Через пару домов, где основная дорога сворачивала к лесу, несла свои воды речка Саранушка, журча и поблескивая на солнце. Две женщины, весело переговариваясь, натирали в реке старенькие паласы. Их заливистый смех доносился до бабы Кати из открытого окна.
В доме бабы Кати царил покой, только радио мягко хрипело гимн, и возбужденный белый кот резво носился за толстой зеленой мухой, которая, в панике меняя траекторию, билась об оконное стекло.
- Красота-а-а-а… - протянул довольный Егор Федорович, поглаживая аккуратную бородку.

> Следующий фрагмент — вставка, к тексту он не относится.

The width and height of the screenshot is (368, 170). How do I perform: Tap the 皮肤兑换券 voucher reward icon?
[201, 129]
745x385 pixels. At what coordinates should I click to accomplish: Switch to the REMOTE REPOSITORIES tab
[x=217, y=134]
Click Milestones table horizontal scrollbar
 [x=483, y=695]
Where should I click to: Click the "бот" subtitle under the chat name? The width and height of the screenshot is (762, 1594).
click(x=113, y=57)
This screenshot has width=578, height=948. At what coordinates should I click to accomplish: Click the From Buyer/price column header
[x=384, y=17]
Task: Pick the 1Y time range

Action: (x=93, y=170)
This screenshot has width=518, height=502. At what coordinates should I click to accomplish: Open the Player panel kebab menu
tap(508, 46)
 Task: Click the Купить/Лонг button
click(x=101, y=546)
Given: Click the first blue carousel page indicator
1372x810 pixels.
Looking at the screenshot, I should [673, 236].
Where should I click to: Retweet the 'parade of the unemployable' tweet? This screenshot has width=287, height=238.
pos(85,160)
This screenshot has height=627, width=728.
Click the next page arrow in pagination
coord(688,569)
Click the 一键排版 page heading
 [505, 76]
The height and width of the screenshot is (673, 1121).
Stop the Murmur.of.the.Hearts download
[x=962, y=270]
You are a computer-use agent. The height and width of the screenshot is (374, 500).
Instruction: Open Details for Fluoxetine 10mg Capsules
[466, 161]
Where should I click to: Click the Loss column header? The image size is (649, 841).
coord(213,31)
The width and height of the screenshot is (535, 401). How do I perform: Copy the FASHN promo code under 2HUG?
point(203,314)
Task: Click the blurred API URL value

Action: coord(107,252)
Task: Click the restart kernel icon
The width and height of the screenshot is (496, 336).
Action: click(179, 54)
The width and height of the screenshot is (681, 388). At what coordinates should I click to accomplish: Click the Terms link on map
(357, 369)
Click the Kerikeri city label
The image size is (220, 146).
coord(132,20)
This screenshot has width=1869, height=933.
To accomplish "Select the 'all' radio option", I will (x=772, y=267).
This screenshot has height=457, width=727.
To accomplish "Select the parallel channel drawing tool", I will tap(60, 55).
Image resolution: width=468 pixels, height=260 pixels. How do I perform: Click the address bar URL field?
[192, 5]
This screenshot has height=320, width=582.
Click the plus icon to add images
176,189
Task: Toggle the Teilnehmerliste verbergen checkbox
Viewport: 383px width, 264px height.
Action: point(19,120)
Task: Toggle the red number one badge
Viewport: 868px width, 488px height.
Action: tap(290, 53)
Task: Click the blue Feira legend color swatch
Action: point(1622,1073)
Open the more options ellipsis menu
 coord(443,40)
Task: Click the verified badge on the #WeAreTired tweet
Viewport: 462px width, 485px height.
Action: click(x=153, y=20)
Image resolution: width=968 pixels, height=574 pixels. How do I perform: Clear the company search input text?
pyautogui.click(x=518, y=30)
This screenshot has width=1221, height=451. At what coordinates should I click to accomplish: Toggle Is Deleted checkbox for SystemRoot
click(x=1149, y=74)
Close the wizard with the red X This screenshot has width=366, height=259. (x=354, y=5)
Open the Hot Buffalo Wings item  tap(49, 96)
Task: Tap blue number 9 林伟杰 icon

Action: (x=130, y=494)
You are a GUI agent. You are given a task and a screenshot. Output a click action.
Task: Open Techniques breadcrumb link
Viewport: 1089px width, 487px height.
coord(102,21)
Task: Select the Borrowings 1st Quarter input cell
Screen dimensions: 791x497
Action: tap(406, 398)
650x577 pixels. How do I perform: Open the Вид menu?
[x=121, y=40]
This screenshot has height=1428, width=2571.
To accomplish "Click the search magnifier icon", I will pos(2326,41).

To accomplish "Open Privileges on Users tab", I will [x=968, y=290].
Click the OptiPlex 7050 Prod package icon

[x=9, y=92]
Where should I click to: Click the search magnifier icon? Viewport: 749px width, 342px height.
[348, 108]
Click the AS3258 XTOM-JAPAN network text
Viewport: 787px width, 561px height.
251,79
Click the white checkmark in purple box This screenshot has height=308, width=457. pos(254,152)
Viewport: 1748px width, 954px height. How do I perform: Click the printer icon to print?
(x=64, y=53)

Вдруг с кухни послышалось недовольное урчание, а за ним и глухой мощный удар по стене. Шкаф в комнате дрогнул, и ваза, покоившаяся на нем, покачнулась и полетела вниз.
- Васька! Кошачье отродье! – прикрикнул старик на взбесившегося кота, который не оставлял попыток поймать жужжащую муху. – Марш на улицу! Покоя от тебя никакого! Вон… жуков с грядок погоняй. Всяко полезней будет!
Егор Федорович щелкнул пальцами, и ваза, не долетев до порога, об который могла разбиться, застыла в воздухе.
Кот же, сделав уж очень недовольную морду, явил свою физиономию Егору Федоровичу и зыркнул на него, издав обиженный короткий мявк.
-Ну, не бурчи. Не бурчи, товарищ… - проговорил старик, таким же легким щелчком пальцев возвращая вазу на свое законное место. – Хозяйку разбудил бы, то точно тапком бы огреб, а я так, ругнул любя. Чеши на улицу.
Василий, гордо махнув хвостом, развернулся и нарочито медленно пошел к двери, за которой вскоре и скрылся.
Муха же тихонько вылетела в окно.
Вдруг на улице послышался звук мотора. К дому бабы Кати подъехал автомобиль, из которого доносилась музыка.
«Шансон» - это слово Егор Федорович выучил еще давно, хотя особо не понимал, что оно значит. Просто музыка, которая так часто звучала из машин местных. Эта новомодная трень-брень Егору Федоровичу не нравилась, но что сделаешь, такая мода нынче. Хоть и непонятно, но душевно. Так один сосед сказал, когда баба Катя просила чуть убавить этой самой душевности, которая мешала читать ей новый номер «Комсомольской правды».
Егор Федорович осторожно выглянул в окно.
Под нежный мягкий женский голос, который напевал что-то о любви, из автомобиля выскочила девчушка в джинсовом комбинезончике с наклейкой-вишенкой на маленьком кармашке. В руках девочка держала маленькую баночку, которую тут же открыла. Зеленая склизкая жидкость вывалилась из банки и шлепнулась на голову Ваське, который так не вовремя подбежал встретить гостей.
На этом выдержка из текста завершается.